The topic was discussed at a board meeting held by the United States Olympic and Paralympic Committee (USOPC) late last week, and the organization’s CEO Sarah Hirshland said the discussions around the timing of the next Winter Olympics that could be hosted in Salt Lake City are complex.
In this case, the USOPC is stumbling over its own success with Los Angeles having already been awarded the 2028 Summer Games in 2017 during a double allocation that also saw Paris win the right to host in 2024. Olympic host cities are typically given exclusive domestic marketing and revenue opportunities for a four year period but the LA ’28 Games and a 2030 Winter Olympics would be only 18 months apart.
If Salt Lake City were to host in 2030, the overlapping windows could impede the financial opportunities of both cities, and might violate a host city contract between LA 2028 and the USOPC.
“There is a good bit of analysis that needs to be done around the structure and the processes for any potential organizing committee, but importantly thinking about the timing of this in particular for a potential 2030 or 2034 and beyond bid – because we’re the host of the LA ’28 Games it does add a layer of complexity to the discussions,” Hirshland said during a teleconference with reporters Monday.
“And for the work we’ve been doing, and been doing really closely in collaboration with the leadership of the Salt Lake bid and our organization and frankly in conversation with the LA 28 organizing committee to be sure, we’ve really thought through those complexities and understand what would be required of all of us to collaboratively make sure that we could make a successful Games in a tight time frame being ’28 and ’30 or what a ’28 and ’34 or later might look like.
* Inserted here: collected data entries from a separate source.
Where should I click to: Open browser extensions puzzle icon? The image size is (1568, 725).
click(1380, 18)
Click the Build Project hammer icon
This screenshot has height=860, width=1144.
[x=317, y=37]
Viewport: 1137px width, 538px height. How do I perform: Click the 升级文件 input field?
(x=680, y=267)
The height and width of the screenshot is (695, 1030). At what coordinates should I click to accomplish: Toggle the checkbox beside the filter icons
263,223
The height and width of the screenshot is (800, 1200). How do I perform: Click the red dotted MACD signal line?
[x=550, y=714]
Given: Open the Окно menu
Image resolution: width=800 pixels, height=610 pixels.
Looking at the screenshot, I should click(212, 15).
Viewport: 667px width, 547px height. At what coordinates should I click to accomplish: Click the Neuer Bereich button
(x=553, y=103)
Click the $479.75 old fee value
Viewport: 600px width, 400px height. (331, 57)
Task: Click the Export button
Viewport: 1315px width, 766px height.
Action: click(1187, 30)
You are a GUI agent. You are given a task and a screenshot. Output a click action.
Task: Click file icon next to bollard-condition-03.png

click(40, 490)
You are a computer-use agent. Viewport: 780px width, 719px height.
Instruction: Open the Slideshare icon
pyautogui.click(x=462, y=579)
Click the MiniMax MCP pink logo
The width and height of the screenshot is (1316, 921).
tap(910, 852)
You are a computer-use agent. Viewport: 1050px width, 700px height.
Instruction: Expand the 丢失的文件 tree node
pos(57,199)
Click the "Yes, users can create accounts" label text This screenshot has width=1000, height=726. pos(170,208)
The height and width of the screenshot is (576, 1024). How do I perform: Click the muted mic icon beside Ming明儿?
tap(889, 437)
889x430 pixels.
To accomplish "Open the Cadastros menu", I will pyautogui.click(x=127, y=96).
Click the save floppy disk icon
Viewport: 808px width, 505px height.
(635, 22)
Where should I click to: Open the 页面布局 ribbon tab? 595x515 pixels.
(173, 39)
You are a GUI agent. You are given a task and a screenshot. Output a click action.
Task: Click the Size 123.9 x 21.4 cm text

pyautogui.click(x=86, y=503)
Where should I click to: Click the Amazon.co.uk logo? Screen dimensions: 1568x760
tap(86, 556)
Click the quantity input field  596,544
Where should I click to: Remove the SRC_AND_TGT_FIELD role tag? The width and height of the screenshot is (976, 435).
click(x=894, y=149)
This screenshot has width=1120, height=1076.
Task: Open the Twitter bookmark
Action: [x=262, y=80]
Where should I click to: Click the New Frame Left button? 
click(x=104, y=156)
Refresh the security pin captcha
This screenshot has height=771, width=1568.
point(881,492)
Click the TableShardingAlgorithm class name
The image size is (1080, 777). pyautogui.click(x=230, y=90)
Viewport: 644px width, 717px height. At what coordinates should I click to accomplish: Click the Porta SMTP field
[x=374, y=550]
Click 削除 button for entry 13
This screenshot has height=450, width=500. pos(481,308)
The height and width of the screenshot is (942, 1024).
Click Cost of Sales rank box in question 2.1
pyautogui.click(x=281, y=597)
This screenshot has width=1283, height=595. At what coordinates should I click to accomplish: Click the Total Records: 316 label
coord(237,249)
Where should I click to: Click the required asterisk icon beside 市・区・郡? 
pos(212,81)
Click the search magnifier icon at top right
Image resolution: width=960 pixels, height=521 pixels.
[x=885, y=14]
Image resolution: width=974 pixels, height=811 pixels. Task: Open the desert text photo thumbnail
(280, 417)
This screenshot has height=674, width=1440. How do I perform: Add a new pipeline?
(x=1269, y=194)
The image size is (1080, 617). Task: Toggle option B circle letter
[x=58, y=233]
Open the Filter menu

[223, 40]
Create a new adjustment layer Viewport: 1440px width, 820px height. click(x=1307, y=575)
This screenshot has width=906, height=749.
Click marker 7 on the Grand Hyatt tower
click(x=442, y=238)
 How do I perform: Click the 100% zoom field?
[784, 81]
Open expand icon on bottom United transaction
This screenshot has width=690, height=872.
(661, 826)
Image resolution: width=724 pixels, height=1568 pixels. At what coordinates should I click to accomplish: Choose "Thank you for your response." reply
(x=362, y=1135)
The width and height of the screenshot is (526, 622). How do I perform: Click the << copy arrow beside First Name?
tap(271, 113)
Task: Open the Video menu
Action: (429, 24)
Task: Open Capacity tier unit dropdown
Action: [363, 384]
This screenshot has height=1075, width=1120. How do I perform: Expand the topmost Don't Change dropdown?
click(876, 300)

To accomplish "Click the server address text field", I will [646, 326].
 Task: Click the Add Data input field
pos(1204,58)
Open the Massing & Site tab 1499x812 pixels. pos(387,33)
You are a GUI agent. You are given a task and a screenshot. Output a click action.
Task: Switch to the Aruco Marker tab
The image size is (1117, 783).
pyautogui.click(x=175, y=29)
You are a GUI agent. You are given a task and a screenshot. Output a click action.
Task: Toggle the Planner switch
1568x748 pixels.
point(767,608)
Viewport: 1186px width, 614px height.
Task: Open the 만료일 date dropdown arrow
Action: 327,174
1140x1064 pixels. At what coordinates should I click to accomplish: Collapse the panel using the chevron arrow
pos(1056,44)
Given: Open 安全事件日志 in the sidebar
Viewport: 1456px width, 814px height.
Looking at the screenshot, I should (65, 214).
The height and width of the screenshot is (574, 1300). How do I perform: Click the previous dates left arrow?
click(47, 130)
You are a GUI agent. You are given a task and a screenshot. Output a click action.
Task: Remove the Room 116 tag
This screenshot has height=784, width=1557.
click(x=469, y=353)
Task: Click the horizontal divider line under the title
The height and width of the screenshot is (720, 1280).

“Those are quite distinct scenarios and we’re trying to put ourselves in a position to be nimble and flexible such that we undestand what is required in any of those eventualities.”
Los Angeles has promised a no-build Olympic Games that leverages only existing or temporary venues allowing the event to turn a profit, and protecting that financial model will be a priority for organizers. Salt Lake City has a similar proposal, with venues still in place from the 2002 Winter Olympics held in Utah.
The Utah capital was elected by the USOPC in 2018 as the American nomination to bid for a future Winter Games after the city had been deemed more qualified than a rival bid from Denver. It has since been involved in a ‘continuous dialogue’ with the International Olympic Committee (IOC) that puts it into contention for a future Games.
In January the IOC announced that bids from Sapporo in Japan and Pyrenees-Barcelona in Spain had joined Salt Lake City as future Games host hopefuls, and President Thomas Bach hinted he was confident a decision could be made quickly. Vancouver in Canada expressed similar interest in February.
But the global coronavirus pandemic brought all bidding to a halt and the IOC made the unprecedented decision of postponing the Tokyo 2020 Games to the summer of 2021.
USOPC Chair Susanne Lyons said with the IOC focused on delivering the Tokyo Games in July and confirming the re-election of the unopposed IOC President early next year, examining bids “at the moment it is not a priority.”
Lyons hinted that any decision on the year Salt Lake City would seek to host the Games could happen several months in the future, and the IOC’s final decision on the 2030 and 2034 host city could be months beyond that.
Beijing is scheduled to host the Winter Olympics in 2022 and Milan and Cortina d’Ampezzo in Italy will jointly host the 2026 edition.